| What the task asks |
In the entries below, find the lines that contain the word "Save" and copy them.

━━━

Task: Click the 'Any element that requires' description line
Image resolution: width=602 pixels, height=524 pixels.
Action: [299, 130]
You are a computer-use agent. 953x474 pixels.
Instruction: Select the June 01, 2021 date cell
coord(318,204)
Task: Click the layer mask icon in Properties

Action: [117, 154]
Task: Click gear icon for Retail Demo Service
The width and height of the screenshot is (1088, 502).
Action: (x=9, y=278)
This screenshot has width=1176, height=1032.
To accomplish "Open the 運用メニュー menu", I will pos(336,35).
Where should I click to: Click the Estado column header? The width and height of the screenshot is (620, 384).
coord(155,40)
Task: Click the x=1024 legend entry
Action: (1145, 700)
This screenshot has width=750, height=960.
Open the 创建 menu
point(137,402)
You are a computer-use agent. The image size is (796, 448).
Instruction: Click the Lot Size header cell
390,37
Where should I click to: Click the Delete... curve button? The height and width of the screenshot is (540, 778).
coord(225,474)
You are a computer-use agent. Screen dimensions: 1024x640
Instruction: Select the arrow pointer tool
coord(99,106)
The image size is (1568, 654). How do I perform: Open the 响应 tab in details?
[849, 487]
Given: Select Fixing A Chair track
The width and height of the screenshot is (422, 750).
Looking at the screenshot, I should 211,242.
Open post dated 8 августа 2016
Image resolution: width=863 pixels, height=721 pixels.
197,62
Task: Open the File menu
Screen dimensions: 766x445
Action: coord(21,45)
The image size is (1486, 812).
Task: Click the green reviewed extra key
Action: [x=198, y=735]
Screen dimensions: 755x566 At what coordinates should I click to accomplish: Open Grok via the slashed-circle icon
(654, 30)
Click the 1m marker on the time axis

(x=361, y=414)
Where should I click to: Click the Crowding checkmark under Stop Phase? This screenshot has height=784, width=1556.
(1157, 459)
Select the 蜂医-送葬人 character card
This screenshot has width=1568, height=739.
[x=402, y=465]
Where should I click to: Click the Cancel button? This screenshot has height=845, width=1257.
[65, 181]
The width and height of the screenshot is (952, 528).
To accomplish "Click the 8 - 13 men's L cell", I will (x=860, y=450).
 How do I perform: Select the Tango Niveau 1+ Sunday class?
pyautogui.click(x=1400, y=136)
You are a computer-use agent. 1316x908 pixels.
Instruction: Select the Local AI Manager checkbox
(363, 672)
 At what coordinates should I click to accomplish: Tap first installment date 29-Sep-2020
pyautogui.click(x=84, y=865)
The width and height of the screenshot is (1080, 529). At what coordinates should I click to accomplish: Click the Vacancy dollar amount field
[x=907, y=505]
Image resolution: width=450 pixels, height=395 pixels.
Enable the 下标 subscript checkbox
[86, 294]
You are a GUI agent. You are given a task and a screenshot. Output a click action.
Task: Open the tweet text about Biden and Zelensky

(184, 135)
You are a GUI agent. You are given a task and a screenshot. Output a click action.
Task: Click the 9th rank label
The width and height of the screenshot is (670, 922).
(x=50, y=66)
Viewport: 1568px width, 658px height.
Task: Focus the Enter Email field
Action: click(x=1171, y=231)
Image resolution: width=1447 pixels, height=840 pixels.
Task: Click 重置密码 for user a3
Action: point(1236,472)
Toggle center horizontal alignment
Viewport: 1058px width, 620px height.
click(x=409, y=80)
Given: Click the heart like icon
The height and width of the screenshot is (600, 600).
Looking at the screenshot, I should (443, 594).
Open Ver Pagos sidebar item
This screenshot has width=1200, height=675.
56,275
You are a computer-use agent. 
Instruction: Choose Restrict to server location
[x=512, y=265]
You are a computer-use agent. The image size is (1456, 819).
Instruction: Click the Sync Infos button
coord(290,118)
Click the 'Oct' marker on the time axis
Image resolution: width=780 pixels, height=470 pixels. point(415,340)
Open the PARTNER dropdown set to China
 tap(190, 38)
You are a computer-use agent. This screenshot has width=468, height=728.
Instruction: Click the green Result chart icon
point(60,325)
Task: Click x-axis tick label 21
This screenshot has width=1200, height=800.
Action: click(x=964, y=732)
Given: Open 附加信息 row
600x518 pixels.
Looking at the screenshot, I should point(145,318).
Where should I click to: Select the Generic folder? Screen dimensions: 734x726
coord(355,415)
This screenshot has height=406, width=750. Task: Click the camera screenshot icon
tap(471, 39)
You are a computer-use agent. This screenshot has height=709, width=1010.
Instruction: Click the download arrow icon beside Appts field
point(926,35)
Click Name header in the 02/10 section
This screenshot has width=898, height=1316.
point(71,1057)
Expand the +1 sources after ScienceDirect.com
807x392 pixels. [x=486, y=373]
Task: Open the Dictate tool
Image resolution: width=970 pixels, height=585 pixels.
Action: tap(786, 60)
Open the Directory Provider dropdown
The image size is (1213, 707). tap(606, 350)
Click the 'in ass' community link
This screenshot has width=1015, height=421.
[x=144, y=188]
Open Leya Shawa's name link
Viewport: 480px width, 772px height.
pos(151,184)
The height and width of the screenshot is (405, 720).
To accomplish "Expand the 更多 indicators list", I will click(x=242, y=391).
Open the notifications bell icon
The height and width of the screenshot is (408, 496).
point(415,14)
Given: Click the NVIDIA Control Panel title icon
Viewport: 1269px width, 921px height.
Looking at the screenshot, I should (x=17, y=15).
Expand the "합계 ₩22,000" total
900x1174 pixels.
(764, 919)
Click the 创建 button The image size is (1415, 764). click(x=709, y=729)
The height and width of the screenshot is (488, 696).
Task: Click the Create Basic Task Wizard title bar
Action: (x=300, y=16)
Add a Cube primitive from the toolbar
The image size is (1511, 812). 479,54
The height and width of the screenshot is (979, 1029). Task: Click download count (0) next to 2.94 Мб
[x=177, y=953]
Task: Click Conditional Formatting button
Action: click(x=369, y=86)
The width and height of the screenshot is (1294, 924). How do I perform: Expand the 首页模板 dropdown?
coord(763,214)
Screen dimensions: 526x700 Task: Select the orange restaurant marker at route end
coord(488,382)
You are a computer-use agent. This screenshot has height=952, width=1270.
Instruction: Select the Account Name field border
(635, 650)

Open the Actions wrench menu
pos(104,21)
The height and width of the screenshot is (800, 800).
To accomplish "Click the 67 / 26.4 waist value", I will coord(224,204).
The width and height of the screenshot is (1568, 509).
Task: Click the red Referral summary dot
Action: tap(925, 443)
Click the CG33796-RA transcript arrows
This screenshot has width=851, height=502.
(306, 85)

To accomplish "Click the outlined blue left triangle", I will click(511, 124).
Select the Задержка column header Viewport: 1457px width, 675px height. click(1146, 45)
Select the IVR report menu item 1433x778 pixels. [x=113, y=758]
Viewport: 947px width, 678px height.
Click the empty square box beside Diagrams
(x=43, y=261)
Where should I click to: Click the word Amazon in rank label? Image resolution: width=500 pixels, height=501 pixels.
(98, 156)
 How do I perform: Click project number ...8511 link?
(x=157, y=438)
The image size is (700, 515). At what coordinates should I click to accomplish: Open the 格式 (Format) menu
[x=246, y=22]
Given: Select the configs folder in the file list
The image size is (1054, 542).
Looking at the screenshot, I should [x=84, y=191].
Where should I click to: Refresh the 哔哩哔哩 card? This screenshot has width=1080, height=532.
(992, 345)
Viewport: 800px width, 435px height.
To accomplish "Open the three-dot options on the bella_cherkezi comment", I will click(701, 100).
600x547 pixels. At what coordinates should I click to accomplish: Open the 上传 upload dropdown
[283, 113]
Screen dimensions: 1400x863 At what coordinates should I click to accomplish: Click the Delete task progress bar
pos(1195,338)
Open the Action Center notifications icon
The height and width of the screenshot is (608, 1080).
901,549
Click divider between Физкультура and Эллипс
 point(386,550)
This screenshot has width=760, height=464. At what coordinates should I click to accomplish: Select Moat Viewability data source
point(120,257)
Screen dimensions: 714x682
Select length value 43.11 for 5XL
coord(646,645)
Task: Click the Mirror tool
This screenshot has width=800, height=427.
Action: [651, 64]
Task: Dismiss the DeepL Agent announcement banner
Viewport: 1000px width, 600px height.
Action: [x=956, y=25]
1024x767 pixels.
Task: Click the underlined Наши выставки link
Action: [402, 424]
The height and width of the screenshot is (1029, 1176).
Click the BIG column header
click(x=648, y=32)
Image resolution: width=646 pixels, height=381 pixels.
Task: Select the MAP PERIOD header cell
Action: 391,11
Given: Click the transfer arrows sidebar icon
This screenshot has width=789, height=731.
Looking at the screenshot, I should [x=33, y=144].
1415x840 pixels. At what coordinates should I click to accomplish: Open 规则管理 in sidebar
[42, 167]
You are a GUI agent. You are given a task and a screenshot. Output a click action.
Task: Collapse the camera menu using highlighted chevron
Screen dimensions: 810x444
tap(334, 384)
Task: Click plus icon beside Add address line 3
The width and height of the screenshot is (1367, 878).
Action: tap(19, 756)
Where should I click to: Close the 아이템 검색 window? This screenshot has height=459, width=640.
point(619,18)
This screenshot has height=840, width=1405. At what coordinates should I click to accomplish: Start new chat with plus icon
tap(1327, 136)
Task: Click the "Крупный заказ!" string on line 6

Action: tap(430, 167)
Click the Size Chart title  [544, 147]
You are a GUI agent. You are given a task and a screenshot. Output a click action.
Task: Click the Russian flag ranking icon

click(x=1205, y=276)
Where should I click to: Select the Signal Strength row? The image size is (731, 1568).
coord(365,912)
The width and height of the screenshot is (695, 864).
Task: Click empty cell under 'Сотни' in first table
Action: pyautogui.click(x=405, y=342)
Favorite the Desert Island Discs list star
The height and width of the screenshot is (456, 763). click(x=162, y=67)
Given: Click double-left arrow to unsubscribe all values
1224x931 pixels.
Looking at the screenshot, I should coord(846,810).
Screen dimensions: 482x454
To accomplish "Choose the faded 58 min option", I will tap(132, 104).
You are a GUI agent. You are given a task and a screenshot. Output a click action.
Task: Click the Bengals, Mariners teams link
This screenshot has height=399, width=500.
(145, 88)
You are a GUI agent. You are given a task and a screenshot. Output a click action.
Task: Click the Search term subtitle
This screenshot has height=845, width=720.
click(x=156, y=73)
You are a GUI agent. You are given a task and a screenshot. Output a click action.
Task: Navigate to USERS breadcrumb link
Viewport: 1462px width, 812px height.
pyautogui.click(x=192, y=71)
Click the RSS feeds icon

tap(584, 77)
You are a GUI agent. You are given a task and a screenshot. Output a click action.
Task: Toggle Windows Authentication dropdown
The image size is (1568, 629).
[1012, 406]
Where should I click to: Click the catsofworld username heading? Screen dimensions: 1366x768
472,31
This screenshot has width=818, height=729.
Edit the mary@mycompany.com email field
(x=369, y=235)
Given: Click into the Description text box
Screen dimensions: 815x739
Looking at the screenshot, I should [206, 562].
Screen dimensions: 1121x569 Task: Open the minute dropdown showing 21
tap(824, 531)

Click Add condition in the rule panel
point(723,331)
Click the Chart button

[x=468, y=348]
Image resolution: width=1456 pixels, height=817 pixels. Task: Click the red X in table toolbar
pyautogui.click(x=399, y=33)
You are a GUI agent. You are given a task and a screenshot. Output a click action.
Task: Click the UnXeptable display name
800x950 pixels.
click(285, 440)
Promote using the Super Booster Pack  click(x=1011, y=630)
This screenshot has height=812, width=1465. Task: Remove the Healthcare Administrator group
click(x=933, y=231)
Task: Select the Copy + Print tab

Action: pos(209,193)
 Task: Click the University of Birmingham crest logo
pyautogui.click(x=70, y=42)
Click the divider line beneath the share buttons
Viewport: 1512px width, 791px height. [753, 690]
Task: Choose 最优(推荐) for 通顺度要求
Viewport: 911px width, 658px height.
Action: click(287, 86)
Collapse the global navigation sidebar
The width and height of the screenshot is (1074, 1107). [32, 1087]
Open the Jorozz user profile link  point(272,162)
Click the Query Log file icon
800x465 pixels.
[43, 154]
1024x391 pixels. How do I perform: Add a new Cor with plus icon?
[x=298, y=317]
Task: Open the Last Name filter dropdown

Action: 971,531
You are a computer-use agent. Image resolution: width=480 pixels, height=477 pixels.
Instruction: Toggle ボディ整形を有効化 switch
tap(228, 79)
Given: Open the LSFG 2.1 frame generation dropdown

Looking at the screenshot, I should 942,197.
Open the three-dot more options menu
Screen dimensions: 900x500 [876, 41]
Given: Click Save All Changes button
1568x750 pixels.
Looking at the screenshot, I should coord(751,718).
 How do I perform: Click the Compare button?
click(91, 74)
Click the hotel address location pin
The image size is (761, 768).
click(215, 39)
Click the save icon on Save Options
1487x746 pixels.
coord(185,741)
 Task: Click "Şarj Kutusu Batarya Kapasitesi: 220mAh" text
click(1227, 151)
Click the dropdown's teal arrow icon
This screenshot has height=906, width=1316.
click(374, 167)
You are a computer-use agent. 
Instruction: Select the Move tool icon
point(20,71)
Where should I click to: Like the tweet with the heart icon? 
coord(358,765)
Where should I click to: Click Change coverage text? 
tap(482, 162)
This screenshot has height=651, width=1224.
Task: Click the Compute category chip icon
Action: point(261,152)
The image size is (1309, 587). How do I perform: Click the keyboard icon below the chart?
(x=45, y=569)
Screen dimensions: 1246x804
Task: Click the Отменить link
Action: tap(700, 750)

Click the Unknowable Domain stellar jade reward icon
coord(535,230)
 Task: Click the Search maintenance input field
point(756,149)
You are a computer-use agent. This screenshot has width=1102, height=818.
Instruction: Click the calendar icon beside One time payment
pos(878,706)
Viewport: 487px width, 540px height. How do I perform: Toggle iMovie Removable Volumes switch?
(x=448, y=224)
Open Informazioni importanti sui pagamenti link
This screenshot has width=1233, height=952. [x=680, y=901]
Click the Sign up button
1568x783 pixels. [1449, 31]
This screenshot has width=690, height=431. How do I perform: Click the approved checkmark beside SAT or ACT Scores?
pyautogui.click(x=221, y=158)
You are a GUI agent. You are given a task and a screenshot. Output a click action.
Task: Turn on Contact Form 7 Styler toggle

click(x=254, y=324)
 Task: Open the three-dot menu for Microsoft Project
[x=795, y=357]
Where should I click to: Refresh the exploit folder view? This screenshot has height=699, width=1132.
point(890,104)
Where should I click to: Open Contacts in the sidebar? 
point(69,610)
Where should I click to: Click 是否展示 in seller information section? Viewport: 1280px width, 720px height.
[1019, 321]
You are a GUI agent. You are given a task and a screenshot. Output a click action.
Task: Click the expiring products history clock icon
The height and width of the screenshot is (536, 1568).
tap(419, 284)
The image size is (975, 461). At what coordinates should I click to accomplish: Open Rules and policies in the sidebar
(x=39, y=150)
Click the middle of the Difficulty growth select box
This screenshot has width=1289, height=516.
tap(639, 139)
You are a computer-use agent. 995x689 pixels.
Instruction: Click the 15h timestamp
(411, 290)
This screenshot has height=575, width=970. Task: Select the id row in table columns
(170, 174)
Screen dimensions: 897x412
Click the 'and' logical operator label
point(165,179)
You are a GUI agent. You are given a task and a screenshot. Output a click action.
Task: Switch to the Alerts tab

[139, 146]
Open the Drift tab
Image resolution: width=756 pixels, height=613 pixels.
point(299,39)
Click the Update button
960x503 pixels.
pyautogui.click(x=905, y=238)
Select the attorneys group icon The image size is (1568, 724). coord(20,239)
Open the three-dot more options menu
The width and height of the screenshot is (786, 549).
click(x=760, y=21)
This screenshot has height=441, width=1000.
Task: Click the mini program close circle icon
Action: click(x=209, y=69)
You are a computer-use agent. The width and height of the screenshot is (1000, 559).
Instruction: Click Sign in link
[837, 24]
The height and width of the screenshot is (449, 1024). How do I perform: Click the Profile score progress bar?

━━━

| Response |
Given: Click Save All Changes button
Click the save icon on Save Options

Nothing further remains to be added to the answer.